Gayo dan Kerajaan Linge : Dari Kerajaan Menuju kecamatan 1025-1945 / YUSRA Habib Abdul gani
Author Buku: YUSRA Habib Abdul gani
ISBN: 978-602-466-118-2
Author Resensi: N Ratih Suharti
Tanggal Resensi: 31 Agustus 2023
Resensi Buku:
Buku ini menyajikan kajian sejarah mengenai asal-usul perkataan 'Gayo' dan sekaligus apologia terhadap sebuah teori yang mengatakan bahwa perkataan 'Gayo' berasal dari bahasa Aceh yang berarti 'Kayo''takut' atau 'melarikan diri'; yang oleh Dr Zulyani Hidayah dikutip dalam buku 'Ensiklopedi Suku Bangsa di Indonesia'. Hal ini sudah tentu akan digunakan orang, sebagai rujukan untuk sebuah penulisan karya ilmiah khususnya tentang sejarah Gayo.
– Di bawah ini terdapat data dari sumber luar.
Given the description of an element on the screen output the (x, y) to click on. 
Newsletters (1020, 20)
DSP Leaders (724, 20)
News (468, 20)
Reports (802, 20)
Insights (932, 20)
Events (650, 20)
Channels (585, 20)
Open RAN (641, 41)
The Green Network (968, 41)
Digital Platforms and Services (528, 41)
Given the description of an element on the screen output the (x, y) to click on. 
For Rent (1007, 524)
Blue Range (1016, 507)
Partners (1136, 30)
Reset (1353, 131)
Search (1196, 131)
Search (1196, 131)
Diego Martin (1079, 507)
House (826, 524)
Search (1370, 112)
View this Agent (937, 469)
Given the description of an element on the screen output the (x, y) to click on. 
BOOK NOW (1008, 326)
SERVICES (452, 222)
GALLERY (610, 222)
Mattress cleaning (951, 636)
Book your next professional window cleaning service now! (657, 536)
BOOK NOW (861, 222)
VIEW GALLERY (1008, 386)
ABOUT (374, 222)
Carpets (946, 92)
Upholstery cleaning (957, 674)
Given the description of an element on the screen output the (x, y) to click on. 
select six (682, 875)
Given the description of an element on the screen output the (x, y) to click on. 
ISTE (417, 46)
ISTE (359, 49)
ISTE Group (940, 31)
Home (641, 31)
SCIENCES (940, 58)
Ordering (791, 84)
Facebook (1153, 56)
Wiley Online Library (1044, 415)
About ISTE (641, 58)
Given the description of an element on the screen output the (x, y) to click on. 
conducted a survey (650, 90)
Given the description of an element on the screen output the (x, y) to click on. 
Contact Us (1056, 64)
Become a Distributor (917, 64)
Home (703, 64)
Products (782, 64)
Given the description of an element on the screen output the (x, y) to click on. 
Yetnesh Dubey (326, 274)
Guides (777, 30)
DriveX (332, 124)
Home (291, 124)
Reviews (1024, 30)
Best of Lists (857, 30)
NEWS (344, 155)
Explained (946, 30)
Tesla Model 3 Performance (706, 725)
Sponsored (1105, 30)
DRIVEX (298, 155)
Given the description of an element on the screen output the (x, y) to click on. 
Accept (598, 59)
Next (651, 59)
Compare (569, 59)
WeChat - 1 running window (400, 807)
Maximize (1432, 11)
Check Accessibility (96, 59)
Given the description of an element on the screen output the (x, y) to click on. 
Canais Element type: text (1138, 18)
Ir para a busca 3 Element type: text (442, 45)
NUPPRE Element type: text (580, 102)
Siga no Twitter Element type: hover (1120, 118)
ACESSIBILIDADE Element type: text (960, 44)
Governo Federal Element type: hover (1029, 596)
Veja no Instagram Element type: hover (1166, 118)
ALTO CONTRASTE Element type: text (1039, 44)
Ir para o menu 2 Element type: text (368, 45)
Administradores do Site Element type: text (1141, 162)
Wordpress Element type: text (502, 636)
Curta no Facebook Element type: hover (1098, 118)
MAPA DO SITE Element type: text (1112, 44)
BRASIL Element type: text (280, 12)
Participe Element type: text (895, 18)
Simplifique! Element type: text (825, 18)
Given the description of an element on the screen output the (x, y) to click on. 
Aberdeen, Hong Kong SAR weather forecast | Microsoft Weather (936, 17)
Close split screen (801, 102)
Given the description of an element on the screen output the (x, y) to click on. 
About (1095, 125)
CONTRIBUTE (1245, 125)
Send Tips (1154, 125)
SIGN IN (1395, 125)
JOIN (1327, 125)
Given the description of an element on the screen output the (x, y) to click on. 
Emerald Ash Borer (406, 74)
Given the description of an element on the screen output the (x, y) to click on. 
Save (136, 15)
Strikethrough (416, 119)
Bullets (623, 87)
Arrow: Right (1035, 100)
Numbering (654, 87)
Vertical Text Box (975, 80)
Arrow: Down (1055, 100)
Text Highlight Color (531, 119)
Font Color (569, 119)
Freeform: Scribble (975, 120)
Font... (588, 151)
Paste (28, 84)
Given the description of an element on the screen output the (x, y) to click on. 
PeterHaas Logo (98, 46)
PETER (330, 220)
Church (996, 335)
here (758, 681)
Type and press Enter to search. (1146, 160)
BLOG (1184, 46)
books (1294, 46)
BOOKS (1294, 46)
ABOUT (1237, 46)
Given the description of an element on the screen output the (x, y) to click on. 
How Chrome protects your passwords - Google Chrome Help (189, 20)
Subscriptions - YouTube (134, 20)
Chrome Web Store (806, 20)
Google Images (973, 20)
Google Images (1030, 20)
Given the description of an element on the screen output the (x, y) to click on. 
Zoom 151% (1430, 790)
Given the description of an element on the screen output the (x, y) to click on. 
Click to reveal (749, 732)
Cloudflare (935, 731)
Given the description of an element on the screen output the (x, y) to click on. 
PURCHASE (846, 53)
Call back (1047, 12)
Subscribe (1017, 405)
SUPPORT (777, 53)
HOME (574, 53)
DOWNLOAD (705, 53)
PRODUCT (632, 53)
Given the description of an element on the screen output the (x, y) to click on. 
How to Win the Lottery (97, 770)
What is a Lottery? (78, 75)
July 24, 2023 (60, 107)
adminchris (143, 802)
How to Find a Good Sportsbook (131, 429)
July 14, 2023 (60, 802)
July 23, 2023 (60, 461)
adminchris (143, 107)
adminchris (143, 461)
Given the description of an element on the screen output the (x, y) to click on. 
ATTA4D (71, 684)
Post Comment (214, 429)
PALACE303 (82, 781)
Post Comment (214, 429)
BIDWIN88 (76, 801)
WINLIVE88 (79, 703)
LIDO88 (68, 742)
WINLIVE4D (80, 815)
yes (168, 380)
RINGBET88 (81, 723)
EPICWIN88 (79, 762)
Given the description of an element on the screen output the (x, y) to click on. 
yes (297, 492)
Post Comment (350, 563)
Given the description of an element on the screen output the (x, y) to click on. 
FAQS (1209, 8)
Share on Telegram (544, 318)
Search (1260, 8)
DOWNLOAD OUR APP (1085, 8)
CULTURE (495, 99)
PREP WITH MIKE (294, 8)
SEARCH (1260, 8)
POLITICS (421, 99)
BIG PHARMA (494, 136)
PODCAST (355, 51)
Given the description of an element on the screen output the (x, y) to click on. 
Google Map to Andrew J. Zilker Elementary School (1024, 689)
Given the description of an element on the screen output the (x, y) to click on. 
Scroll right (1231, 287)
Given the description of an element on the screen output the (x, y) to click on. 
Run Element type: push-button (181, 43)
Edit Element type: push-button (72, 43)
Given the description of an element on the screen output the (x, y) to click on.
Apalagi, ensiklopedi ini memperoleh izin terbit dari Departemen Pendidikan & Kebudayaan RI untuk disebarluaskan. Sehubungan dengan itu, sanggahan terhadap teori dinilai sungsang itu dibentang disini juga dengan sajian argumentasi ilmiah.
Selain itu, buku ini juga mengulas tentang sejarah Kerajaan Linge dengan memperlihatkan keanekaragaman fakta, untuk membuktikan keabsahan wujudnya kerajaan ini di Buntul Linge. Disini juga dibuktikan tentang adanya pertalian dan ikatan emosional, kultural, falsafah dan sistem kepercayaan dalam tamadun Gayo antara nenek moyang orang Gayo (generasi awal) sudah mendiami, daerah Loyang Mendale dan Ujung Karang sejak 8400 tahun yang lampau dengan nenek moyang orang Gayo yang berasal dari Konstantinople-Bizantine (sekarang: Turki) yang hijrah ke Buntul Linge dan mendirikan Kerajaan Linge pada tahun 1025 M dan kemudian menyusun Konstitusi (45 Edet Negeri Linge) pada tahun 1115 M.
Di antara fakta yang menarik disini adalah, falsafah pengurusan sebuah kerajaan melalui konstitusi kerajaan Linge yang terdiri dari 45 fasal, berhasil disusun dan dijalankan selama ratusan tahun lamanya, sekaligus sebagai salah satu model pemerintahan modern dalam catatan sejarah dunia dan diketahui lebih tua usianya berbanding adegium pemisahan dan pembagian kekuasaan versi Sultan Iskandar Muda dan teori Trias Politica Mostesque yang baru lahir di era tahun 1600-an. Adalah benar Kerajaan Linge (Gayo) yang memiliki tapal batas wilayah, karakteristik dan identitas, pada gilirannya merupakan bagian dari wilayah negara kesatuan Aceh Darussalam, akan tetapi tetap dihormati kedudukan, hukum, budaya, adat istiadat dan tradisinya. Kerajaan Linge pada akhirnya ditempatkan ke dalam lingkungan kekuasaan sebagai konsekuensi dari perang menentang kolonial (1873-1945). Walaupun konsep Sarak Opat secara yuridis formal masih memungkinkan untuk dihidupkan, namun rentang masa (1945-2003 –era amandemen UUD 1945), orang Gayo cukup jera dengan serangkaian pengalaman pahit, trauma dan selama itu pula telah berlaku perubahan kejiwaan, kehilangan roh dan kekuatan sejarah, akibat daripada sejarah kerajaan Linge dikoyak dan ditenggelamkan ke dasar lautan sejarah nasional. Namun begitu, orang Gayo secara sukarela masih tetap menundukkan diri kepada ketentuan hukum Adat, terutama terhadap delik pidana ringan dan berat.